Thurs … The reign or ‘Kingdom of God’ on earth calls for a change of thinking. Human thoughts are small minded and self-centred in comparison to God’s noble and generous love. Why are we envious because God is generous to others? At the time of writing the parable of the vineyard some Jewish Christians resented the Gentile converts who were like the latecomers in the parable. 

Frid … Envy is one of the seven deadly sins, those negative dispositions that are at the root of all sinful behaviour. The cure for envy is to appreciate goodness wherever it appears and to bless the God of all giving. We should be glad that God gives out generously and not in the measure that we deserve. Where would we be then?

Sat … We cannot enjoy what we have as long as we regret what we do not have! Saint Francis opted for poverty and owned the beauty of the universe. In having nothing he possessed joy in everything. He had chosen riches for all eternity, riches of the heart!
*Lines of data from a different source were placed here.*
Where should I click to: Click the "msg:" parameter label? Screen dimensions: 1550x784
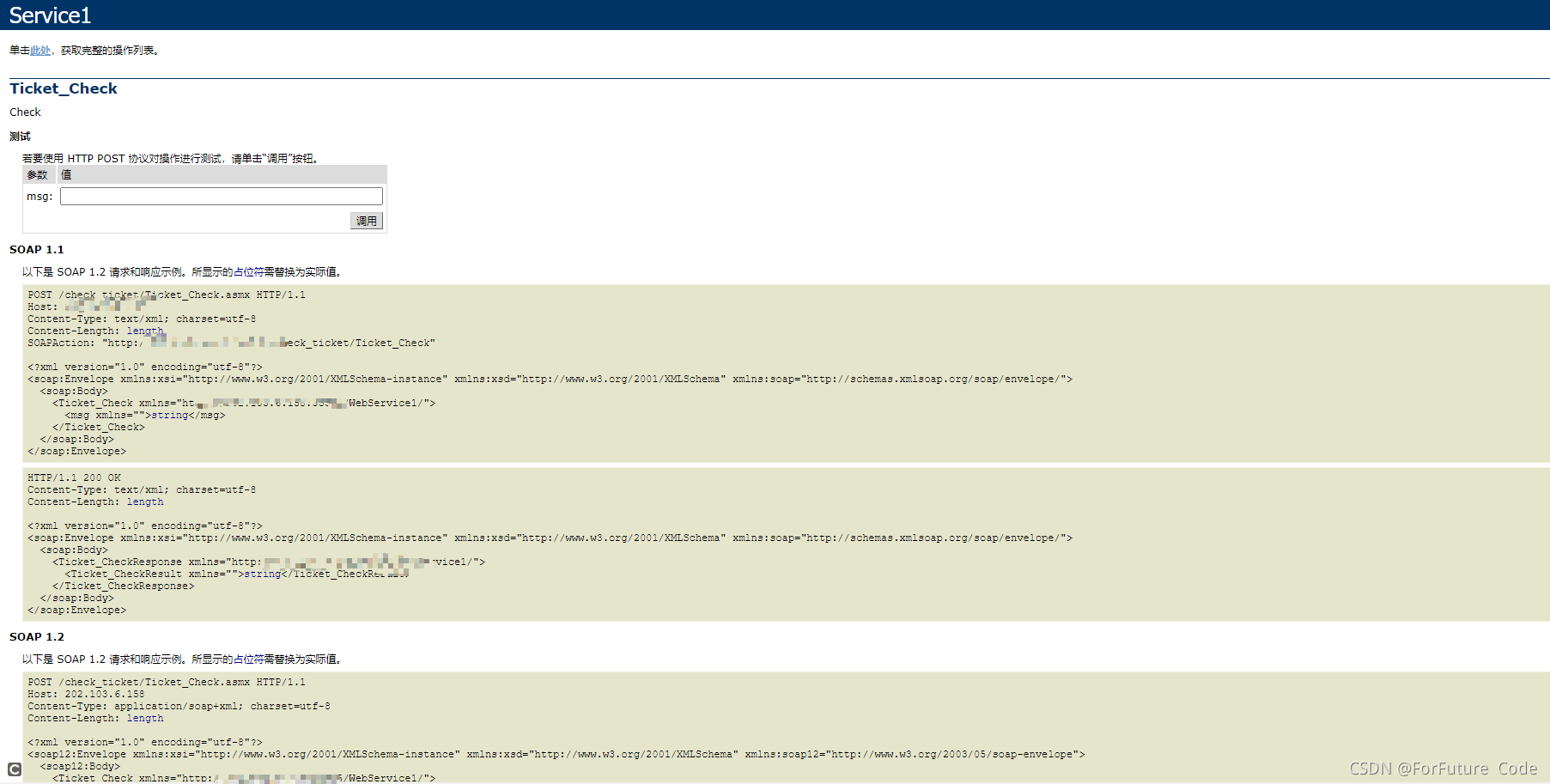click(x=40, y=196)
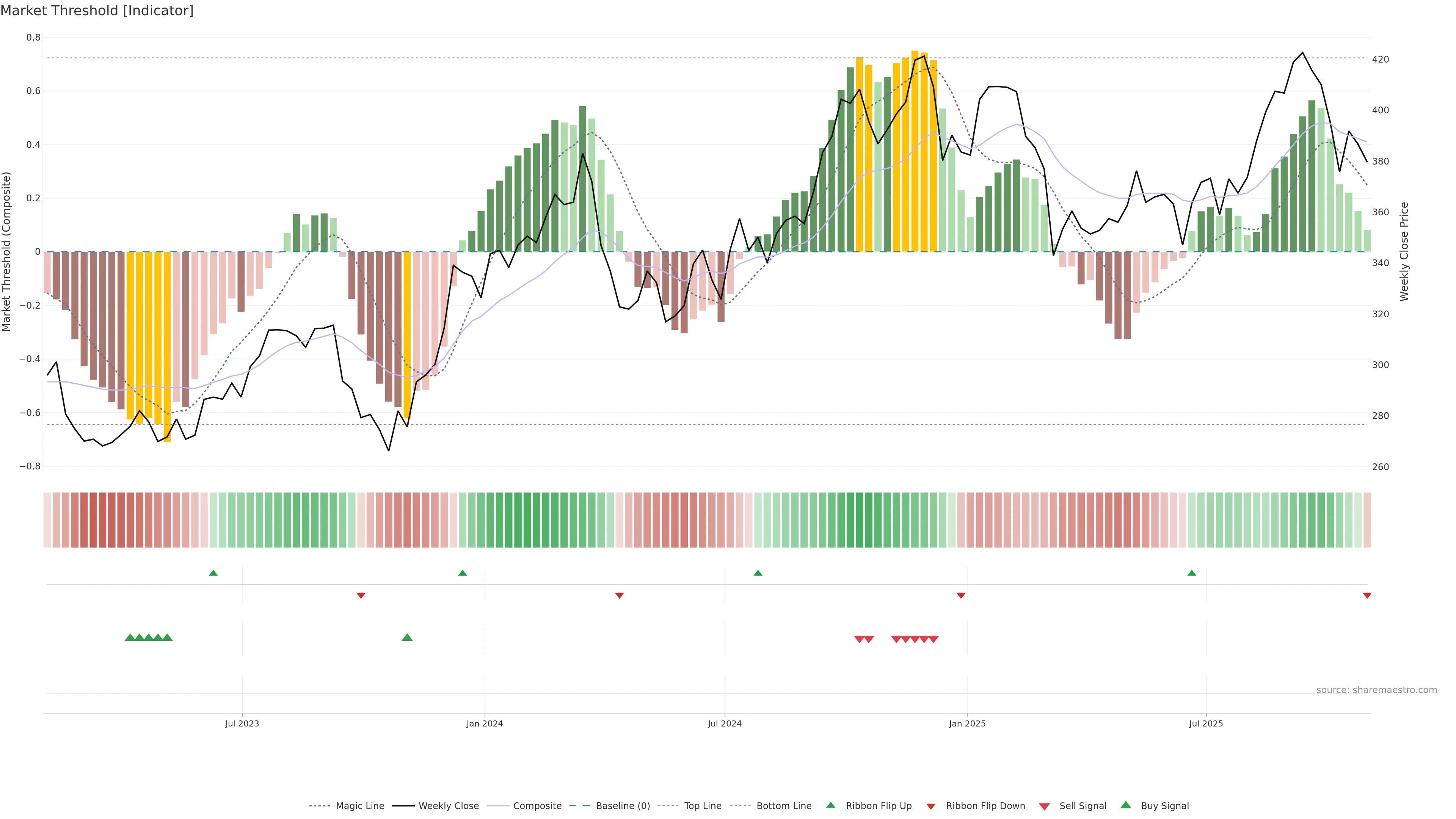Viewport: 1456px width, 819px height.
Task: Click the red ribbon flip down marker before Jan 2025
Action: point(961,596)
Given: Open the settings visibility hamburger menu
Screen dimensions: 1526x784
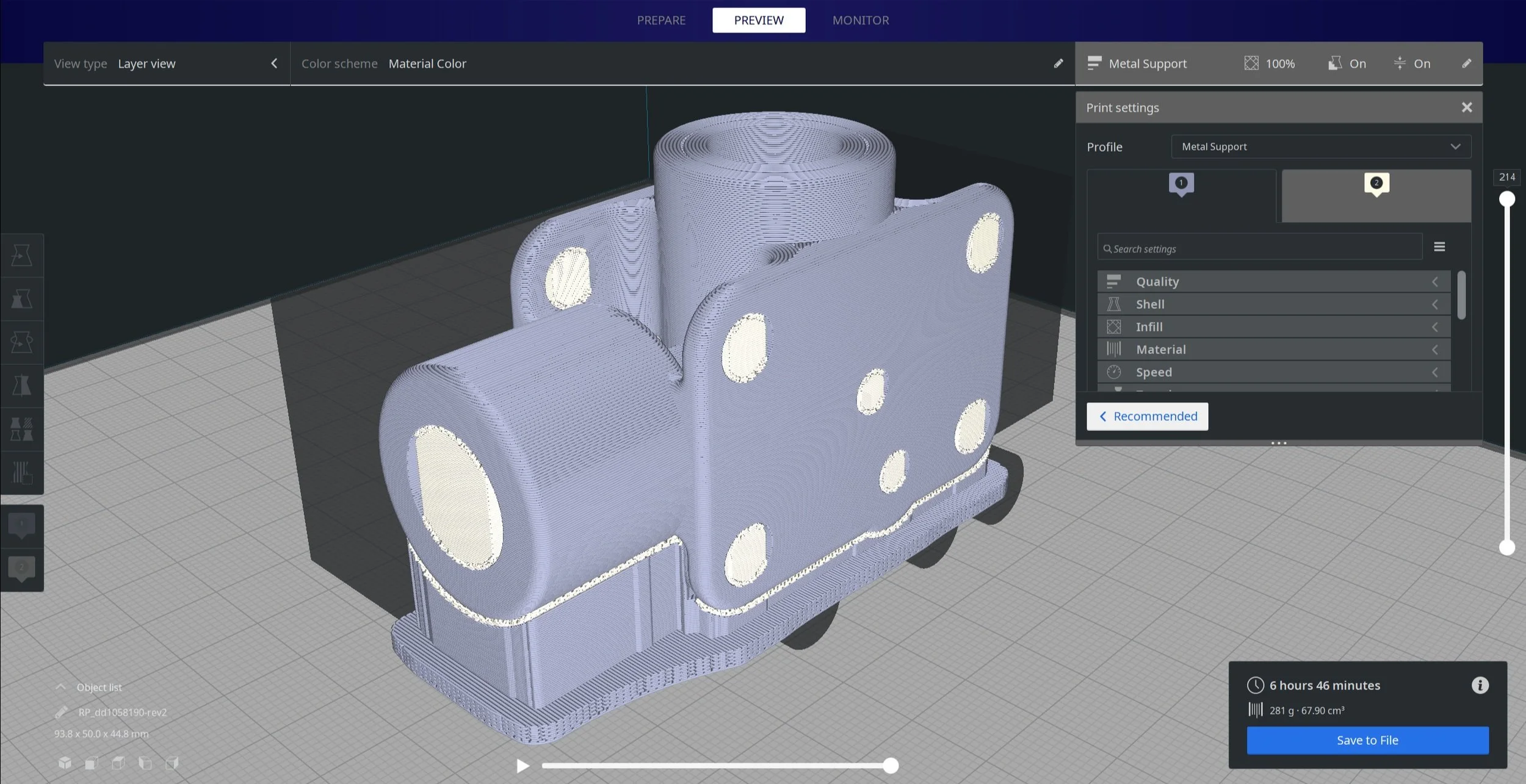Looking at the screenshot, I should (x=1439, y=246).
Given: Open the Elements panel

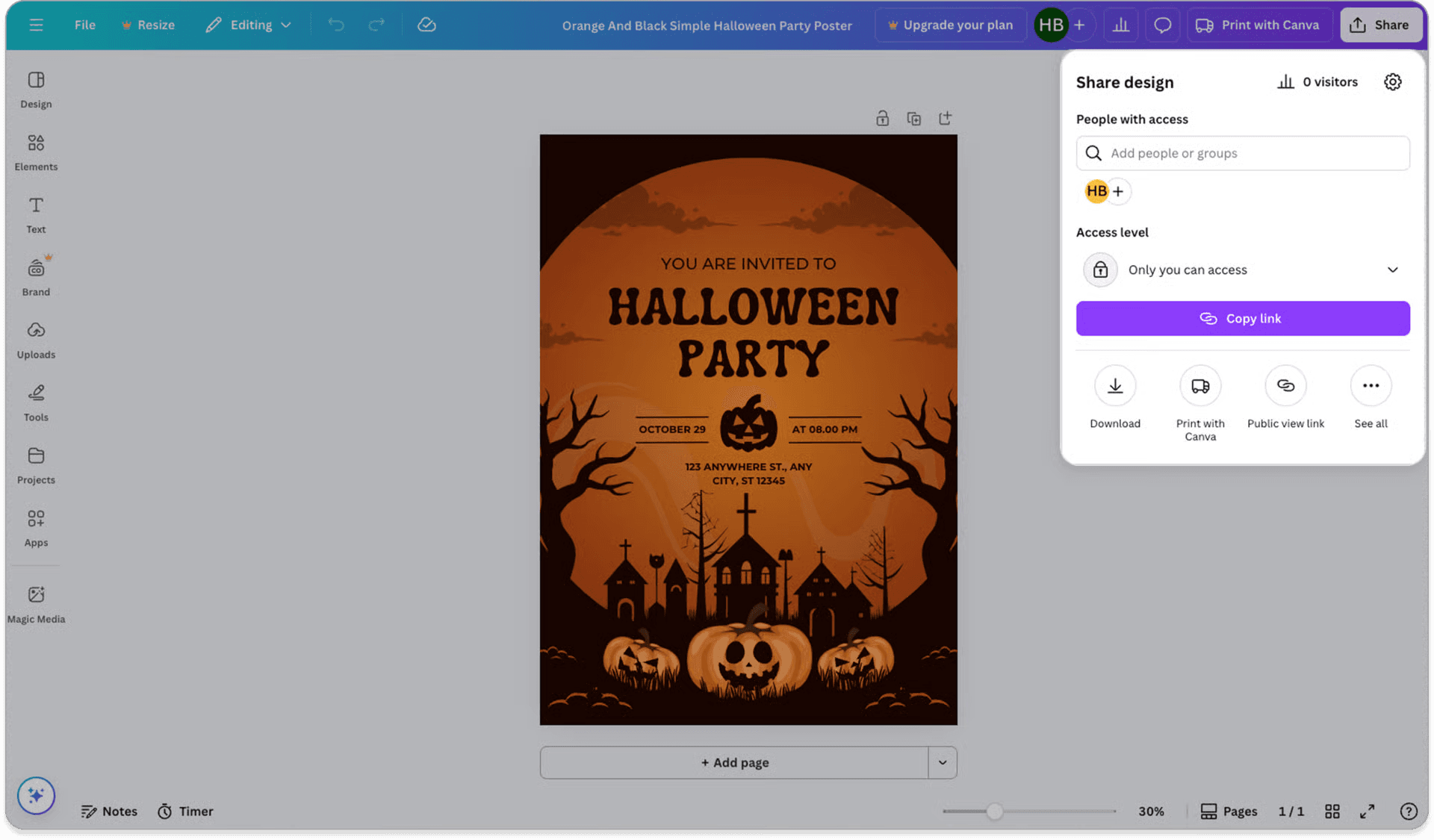Looking at the screenshot, I should pos(35,152).
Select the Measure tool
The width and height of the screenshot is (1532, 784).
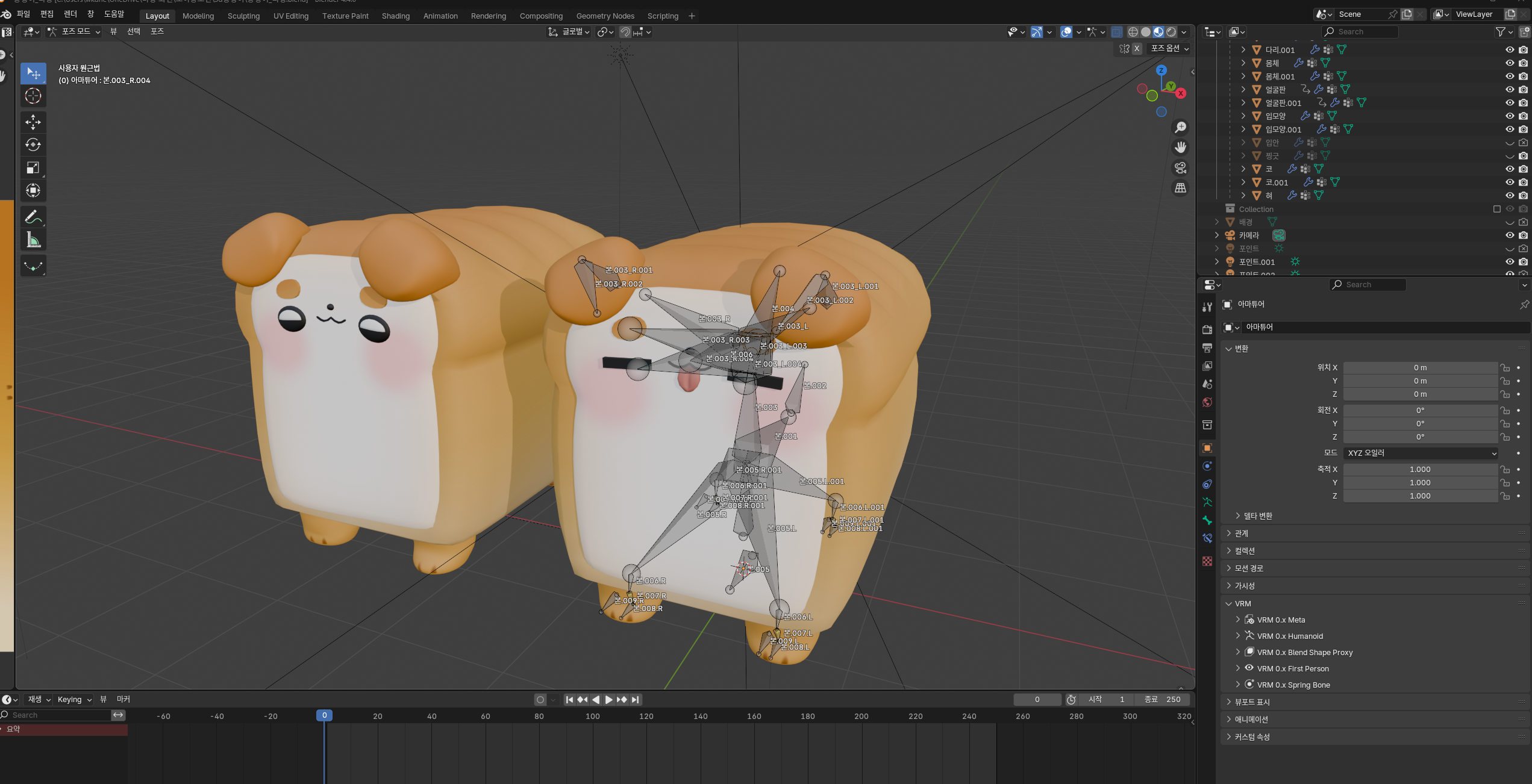[x=33, y=240]
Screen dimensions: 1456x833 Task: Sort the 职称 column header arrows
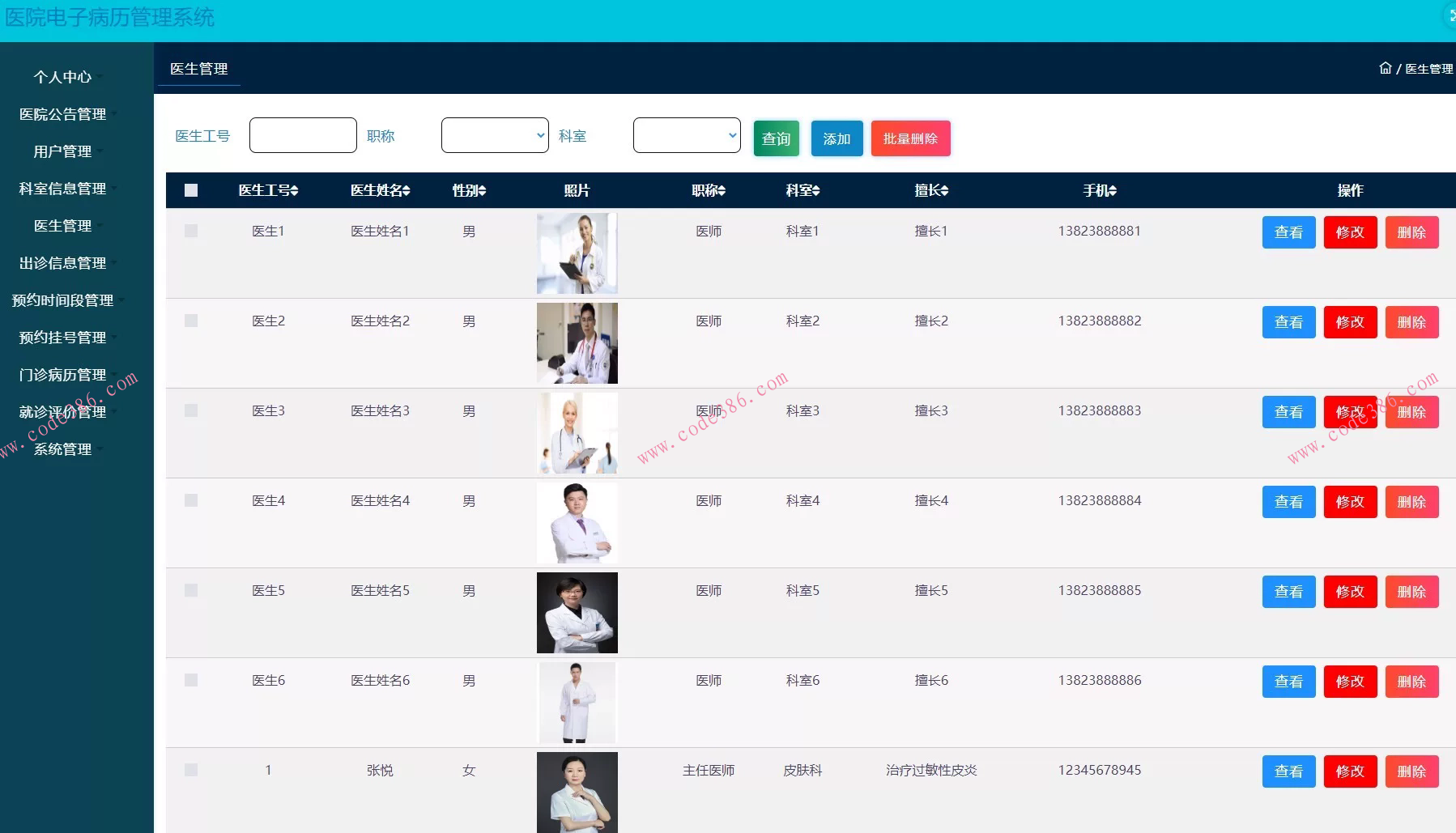click(x=722, y=190)
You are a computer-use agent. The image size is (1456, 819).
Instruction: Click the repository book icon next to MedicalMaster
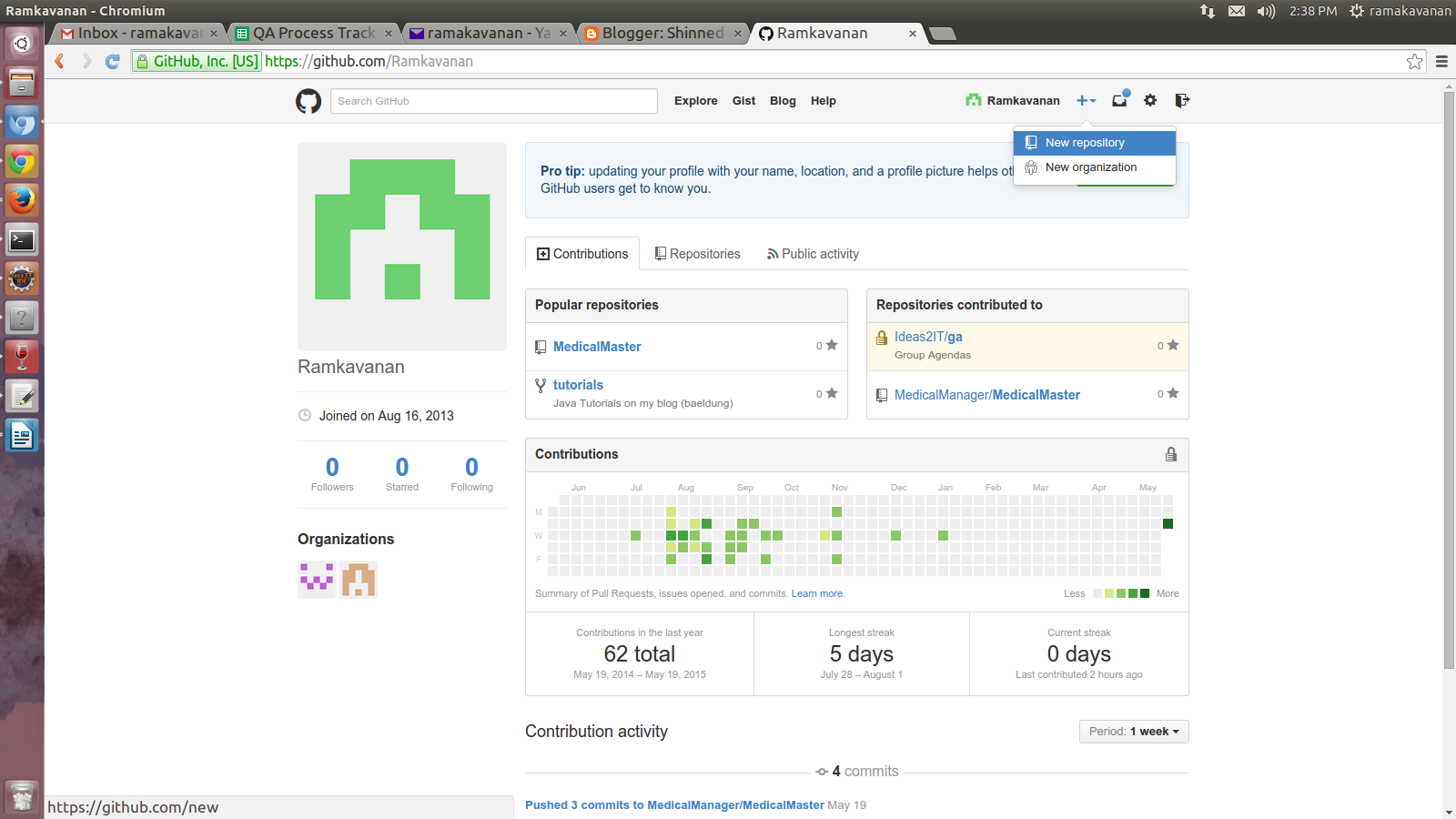541,347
Prayer after the Daily Reflection.

Father, let us always rejoice that You give out gratuitous love and non-apportioned generosity and not in the measure of what we deserve. Help us to truly live the lessons found in the parable in our daily lives and in our communities. We thank you for Your great love and mercy for us, ‘Your undeserving servants’.

           This we ask through our Lord Jesus Christ, Your Son, who lives and reigns with You and the Holy Spirit, One God, forever and ever. Amen.

         Compliments: Bible Discussion Group. Our Lady of the Wayside, Maryvale.

                                   “Discovering the Truth through God’s living Word”.